* BRIEF *
Whenever the string "chevron" appears in a line of the listing below, that line counts. Say how many lines count, and give nothing else.

────────────────

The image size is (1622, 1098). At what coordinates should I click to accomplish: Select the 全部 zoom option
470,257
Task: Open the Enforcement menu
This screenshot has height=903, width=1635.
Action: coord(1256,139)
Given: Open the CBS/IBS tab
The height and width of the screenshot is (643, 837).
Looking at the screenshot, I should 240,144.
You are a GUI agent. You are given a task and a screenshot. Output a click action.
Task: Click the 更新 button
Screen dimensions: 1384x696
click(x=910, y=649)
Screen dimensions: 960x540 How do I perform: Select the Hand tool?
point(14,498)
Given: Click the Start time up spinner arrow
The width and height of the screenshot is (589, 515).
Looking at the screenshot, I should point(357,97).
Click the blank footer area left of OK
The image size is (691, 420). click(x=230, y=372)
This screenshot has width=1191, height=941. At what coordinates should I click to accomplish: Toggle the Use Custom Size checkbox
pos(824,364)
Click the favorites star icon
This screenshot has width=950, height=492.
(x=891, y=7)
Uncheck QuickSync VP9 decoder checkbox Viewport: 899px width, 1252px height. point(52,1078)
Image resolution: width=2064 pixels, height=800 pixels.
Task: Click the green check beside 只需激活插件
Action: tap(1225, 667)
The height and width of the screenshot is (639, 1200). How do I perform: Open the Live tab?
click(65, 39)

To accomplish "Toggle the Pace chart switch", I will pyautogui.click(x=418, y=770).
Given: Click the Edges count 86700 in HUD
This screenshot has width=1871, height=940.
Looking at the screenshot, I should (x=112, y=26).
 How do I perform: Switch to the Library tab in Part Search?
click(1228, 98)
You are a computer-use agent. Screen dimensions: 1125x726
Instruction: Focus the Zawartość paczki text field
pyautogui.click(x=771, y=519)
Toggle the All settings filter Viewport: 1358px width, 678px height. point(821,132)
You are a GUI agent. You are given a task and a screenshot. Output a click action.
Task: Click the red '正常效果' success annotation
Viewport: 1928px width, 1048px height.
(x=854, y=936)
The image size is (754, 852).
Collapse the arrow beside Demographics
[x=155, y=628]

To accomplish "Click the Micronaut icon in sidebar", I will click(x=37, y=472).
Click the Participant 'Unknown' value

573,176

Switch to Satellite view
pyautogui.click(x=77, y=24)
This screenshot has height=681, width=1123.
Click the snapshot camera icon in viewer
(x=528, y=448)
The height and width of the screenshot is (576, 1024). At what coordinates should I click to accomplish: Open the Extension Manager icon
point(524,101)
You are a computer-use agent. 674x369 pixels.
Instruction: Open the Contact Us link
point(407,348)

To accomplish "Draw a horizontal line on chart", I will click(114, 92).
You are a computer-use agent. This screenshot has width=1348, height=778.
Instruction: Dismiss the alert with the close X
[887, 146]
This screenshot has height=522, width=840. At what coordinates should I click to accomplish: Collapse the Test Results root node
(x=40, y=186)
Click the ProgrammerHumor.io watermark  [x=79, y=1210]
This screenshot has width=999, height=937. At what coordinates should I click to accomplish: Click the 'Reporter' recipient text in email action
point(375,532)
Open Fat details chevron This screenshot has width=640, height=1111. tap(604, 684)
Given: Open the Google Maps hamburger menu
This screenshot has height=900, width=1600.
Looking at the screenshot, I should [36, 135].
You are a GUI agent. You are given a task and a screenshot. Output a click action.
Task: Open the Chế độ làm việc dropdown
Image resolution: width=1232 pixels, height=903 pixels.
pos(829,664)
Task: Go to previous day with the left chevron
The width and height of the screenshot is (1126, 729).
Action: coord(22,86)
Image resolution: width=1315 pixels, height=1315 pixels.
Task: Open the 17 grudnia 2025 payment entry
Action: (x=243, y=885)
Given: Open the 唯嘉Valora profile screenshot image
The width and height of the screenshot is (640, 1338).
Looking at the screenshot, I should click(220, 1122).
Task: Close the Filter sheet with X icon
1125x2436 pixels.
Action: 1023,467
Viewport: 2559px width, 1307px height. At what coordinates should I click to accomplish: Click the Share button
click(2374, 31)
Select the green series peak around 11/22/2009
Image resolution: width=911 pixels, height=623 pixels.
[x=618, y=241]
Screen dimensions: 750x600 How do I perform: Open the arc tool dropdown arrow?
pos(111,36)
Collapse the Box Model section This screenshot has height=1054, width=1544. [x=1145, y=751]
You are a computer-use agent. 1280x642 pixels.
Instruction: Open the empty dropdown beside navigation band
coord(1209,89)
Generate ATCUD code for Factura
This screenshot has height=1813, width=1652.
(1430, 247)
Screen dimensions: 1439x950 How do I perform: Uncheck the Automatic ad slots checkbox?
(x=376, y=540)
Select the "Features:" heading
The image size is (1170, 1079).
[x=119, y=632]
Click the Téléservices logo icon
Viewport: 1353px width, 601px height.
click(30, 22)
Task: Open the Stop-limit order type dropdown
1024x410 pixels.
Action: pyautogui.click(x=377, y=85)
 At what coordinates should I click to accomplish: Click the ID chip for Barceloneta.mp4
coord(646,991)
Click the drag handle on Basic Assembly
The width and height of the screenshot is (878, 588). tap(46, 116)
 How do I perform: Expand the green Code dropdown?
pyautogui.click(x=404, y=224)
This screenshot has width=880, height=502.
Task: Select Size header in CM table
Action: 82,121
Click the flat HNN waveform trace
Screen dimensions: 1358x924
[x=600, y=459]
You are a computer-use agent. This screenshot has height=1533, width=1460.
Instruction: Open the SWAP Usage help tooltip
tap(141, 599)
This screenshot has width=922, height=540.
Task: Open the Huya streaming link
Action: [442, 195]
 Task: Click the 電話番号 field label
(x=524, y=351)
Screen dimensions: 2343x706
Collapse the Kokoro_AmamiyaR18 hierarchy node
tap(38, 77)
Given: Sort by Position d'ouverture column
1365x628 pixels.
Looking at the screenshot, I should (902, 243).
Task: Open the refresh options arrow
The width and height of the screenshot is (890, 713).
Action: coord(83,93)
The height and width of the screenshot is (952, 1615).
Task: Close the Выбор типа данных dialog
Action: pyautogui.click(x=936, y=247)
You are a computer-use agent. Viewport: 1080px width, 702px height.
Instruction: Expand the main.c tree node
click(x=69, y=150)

────────────────

* SOLUTION TO THIS TASK *
2